Da mesma forma, a rotina intensa impacta na alimentação, expondo os motoboys à insegurança alimentar, marcada pela falta de alimentos saudáveis e em quantidade suficiente. Andy conta que muitas vezes passa horas sem comer e, quando consegue, recorre a produtos industrializados. “Levo minha marmita, mas tem dia que não dá tempo de comer. Acabo comendo um chocolate ou um salgado na rua, e isso já é insegurança alimentar”, explica.
As dificuldades se agravam ainda mais ao considerar que os trabalhadores têm pouca proteção e suporte legal. Segundo o advogado trabalhista Rômulo Ferreira da Silva, “No Direito do Trabalho, é necessário ter uma relação empregatícia, de empregador, empregado e subordinação. Como os aplicativos não têm vínculo empregatício, eles [entregadores] dificilmente poderão recorrer à Justiça do Trabalho, porque não conseguem comprovar subordinação ao empregador, que é a própria plataforma”.
Os novos desafios
A intensificação das mudanças climáticas tem prejudicado diversos trabalhadores, principalmente aqueles que atuam diretamente expostos a eventos climáticos, como os que trabalham com delivery. “Hoje, os entregadores enfrentam impactos ambientais, como o aquecimento climático e problemas de saúde causados pelo sol e pela chuva”, alerta Sidnei Machado.
Andy confirma esse problema, relatando que, em Curitiba, a questão é ainda mais perceptível devido ao clima instável da cidade, com frio intenso e períodos de fortes chuvas. “Trabalhar na rua é bem pesado. Quando chove muito, a produtividade cai, porque você não pode andar tão rápido, precisa ter mais cautela, cuidado e atenção. Se a demanda está alta em um dia chuvoso, você não pode se arriscar. Então, o ambiente e o clima atrapalham bastante o motoboy”, afirma.
O advogado também comenta sobre o controle que as plataformas exercem sobre os entregadores que trabalham por aplicativo. Com o aumento da tecnologia e o uso frequente da Inteligência Artificial, o monitoramento se intensifica. Segundo Machado, essa fiscalização é feita por geolocalização, permitindo que as plataformas saibam onde os trabalhadores estão, quanto tempo levam para se deslocar e quantas entregas realizam. A vigilância é ilimitada e constantemente ajustada, com novos métodos de controle e metas definidas pelos algoritmos, o que permite às empresas intensificar cada vez mais o monitoramento dos trabalhadores.
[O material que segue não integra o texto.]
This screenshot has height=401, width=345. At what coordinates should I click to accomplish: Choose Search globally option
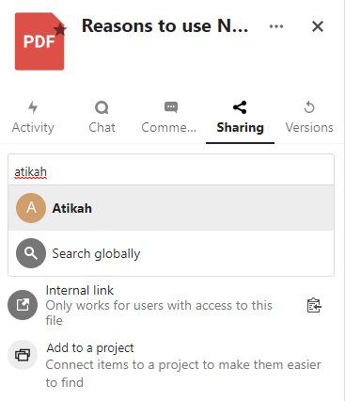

Reivindicações por parte dos entregadores
Em abril deste ano, o movimento de luta por direitos dos entregadores por aplicativo, o “Breque dos Apps”, paralisou 18 capitais brasileiras. Em Curitiba, a mobilização ocorreu em frente ao Shopping Mueller e à Praça Santos Andrade, reunindo trabalhadores em greve. Sobre o assunto, Andy concorda: “Eles estão certos em cobrar. Não trabalho com aplicativo todo dia, mas já fiz e ainda faço Uber às vezes. Então, se eles buscam melhorias, é porque a situação está ruim.”
Entre os principais pedidos dos entregadores, estavam o reajuste da corrida mínima para R$10, o aumento do valor por quilômetro rodado para R$2,50 e o pagamento integral dos pedidos. Por outro lado, segundo apuração do UOL, o iFood informou que novos valores estão em estudo e que segue ouvindo os entregadores, mas ainda não há prazo definido para um reajuste de taxas para 2025.
Mesmo sendo uma profissão que movimenta a economia e sustenta a dinâmica das entregas no Brasil, esses trabalhadores seguem enfrentando a falta de direitos básicos. Para Sidnei Machado, “a demanda urgente é para uma lei no Brasil que diga que os trabalhadores de plataforma são trabalhadores empregados como os demais, do comércio e da indústria, e, portanto, as empresas têm que reconhecê-los como empregados para os direitos trabalhistas”.